- Activity -
From the records below, output exactly the lines running from the line containing "Mark everyone with All Present button" through the line containing "This screenshot has height=700, width=728.", and no others.

Recorded data:
--------------------

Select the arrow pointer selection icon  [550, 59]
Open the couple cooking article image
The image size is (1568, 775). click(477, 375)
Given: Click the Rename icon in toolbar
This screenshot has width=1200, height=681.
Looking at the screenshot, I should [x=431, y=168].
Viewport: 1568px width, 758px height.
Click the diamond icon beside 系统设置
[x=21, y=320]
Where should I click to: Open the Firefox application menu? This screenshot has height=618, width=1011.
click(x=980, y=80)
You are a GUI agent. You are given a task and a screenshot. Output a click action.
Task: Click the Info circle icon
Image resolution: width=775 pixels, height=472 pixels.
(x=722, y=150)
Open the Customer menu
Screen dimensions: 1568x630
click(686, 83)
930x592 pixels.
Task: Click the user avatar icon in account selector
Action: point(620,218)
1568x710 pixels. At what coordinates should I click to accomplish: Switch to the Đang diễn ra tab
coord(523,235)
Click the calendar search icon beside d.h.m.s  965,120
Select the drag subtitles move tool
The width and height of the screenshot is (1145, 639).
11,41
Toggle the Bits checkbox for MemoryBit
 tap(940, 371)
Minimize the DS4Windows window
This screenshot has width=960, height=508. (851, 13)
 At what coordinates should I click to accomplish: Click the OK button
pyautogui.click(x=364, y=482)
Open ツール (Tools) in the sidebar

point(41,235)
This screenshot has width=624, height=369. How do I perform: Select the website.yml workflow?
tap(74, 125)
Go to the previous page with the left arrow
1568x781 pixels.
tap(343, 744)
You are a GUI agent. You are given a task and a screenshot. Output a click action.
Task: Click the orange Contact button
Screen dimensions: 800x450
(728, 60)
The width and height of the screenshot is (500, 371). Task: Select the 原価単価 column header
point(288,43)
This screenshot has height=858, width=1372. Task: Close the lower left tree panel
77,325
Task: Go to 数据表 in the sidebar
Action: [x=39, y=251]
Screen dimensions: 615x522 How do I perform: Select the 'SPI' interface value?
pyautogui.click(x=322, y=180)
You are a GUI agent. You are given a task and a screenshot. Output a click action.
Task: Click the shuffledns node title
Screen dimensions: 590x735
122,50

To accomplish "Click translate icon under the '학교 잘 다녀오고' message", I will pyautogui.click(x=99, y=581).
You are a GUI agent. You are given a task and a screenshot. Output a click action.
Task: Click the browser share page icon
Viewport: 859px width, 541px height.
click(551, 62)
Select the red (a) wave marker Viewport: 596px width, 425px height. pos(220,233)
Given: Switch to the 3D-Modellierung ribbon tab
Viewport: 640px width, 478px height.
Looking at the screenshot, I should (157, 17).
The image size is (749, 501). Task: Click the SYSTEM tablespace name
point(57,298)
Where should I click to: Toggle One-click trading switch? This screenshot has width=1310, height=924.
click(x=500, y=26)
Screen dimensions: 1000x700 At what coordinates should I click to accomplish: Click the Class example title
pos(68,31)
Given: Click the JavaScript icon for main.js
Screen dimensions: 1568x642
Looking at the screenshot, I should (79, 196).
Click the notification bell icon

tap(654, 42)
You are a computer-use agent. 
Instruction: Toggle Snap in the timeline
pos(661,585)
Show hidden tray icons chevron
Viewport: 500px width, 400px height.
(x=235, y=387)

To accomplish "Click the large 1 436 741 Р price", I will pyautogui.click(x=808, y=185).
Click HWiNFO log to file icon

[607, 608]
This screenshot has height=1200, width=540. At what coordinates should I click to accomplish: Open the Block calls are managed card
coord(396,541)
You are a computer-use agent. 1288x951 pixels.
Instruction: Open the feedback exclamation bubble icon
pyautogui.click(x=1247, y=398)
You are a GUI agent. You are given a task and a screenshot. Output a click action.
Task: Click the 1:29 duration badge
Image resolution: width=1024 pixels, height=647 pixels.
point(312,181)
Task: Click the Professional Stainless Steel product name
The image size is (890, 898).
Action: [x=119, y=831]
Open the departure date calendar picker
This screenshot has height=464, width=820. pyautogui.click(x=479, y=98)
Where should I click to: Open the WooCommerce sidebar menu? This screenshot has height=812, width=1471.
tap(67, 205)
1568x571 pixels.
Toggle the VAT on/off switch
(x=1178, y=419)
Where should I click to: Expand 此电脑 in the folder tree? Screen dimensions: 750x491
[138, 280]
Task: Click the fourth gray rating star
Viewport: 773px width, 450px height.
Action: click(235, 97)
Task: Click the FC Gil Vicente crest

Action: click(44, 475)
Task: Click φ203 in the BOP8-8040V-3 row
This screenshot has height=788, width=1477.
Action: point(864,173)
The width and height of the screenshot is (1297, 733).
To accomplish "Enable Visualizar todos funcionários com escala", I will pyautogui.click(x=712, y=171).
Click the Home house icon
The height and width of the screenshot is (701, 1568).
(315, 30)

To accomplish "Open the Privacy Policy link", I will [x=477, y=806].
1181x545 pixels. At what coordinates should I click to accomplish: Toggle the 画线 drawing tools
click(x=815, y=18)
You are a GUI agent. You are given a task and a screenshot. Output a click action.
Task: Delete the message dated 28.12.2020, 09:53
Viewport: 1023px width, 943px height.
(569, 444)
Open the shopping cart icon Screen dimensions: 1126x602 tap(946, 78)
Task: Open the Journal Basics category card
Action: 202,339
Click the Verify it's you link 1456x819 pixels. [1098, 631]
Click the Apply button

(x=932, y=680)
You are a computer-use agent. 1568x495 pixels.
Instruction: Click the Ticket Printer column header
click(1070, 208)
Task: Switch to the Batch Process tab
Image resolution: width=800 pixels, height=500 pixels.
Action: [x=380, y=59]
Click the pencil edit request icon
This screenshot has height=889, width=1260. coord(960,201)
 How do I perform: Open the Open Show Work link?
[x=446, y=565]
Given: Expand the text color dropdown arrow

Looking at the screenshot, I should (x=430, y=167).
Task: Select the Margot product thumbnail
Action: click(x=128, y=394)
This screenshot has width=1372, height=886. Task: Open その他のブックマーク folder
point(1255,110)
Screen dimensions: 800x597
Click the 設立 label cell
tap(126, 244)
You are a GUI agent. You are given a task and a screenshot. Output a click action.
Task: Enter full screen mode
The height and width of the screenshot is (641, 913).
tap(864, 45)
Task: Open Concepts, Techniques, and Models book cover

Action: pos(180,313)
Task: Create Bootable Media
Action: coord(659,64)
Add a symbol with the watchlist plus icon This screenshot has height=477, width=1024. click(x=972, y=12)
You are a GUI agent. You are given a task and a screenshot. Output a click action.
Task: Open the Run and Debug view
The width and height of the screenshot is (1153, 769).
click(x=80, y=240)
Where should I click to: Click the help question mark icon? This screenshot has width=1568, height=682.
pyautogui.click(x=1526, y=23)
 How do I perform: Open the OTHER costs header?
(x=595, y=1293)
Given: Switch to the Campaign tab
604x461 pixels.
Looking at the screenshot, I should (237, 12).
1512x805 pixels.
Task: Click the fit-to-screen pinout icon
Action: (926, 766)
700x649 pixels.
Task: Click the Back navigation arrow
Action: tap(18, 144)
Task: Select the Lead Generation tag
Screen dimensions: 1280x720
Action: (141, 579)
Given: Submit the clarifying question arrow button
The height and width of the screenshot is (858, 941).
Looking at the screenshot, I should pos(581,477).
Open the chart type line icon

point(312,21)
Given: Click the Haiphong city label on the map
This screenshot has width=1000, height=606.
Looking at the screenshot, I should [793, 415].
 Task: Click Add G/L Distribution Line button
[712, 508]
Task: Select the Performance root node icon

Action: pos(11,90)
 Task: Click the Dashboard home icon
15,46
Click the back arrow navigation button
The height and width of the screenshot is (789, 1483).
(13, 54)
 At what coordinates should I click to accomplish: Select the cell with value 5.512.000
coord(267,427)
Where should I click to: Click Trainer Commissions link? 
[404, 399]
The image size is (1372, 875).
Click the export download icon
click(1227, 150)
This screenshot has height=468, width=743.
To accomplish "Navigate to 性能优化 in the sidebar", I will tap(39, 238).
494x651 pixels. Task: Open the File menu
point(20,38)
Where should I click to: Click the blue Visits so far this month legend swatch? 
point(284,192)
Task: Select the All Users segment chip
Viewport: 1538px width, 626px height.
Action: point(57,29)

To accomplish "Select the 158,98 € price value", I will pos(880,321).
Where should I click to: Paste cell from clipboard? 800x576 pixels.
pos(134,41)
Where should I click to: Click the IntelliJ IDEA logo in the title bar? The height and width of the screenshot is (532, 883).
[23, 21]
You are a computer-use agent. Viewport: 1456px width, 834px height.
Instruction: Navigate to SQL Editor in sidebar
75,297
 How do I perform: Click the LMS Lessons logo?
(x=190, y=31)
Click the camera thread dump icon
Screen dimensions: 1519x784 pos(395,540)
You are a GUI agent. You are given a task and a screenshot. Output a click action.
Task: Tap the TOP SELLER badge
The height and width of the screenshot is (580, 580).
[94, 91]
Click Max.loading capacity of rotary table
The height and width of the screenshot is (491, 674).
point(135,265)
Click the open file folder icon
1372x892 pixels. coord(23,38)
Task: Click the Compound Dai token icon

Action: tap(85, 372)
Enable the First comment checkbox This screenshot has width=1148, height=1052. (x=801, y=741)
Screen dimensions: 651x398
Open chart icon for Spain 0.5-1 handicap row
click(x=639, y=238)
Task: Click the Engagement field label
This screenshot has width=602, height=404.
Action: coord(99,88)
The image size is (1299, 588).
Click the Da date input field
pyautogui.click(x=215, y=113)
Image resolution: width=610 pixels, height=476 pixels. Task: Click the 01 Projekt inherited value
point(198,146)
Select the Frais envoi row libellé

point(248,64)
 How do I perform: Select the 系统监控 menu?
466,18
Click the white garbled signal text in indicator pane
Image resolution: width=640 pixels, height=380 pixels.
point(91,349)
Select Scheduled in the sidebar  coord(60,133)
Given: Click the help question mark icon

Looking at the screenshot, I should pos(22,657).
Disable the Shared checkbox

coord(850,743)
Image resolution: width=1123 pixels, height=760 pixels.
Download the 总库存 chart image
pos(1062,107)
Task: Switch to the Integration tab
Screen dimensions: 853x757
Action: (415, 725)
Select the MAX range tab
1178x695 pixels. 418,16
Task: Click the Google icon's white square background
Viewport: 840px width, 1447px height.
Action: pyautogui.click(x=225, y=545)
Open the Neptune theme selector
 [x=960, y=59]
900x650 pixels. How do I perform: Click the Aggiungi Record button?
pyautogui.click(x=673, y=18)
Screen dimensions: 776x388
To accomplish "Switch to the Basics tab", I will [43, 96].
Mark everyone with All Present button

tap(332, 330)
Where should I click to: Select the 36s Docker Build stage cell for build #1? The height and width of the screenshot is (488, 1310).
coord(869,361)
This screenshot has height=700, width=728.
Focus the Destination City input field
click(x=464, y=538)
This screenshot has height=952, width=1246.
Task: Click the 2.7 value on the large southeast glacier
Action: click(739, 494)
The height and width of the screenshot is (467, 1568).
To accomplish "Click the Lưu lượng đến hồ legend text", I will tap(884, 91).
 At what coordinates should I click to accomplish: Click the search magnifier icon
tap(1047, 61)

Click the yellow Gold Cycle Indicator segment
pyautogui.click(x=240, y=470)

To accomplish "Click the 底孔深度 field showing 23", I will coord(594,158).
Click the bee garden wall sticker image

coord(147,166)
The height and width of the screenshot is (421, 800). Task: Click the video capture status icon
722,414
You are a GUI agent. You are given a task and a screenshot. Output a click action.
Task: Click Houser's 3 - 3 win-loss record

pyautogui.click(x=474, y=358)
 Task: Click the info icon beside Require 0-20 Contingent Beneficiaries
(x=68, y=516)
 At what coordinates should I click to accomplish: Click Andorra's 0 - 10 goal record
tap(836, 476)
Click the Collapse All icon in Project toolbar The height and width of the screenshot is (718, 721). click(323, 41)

--------------------

- Answer section -
Mark everyone with All Present button

tap(332, 330)
Where should I click to: Select the 36s Docker Build stage cell for build #1? The height and width of the screenshot is (488, 1310).
coord(869,361)
This screenshot has height=700, width=728.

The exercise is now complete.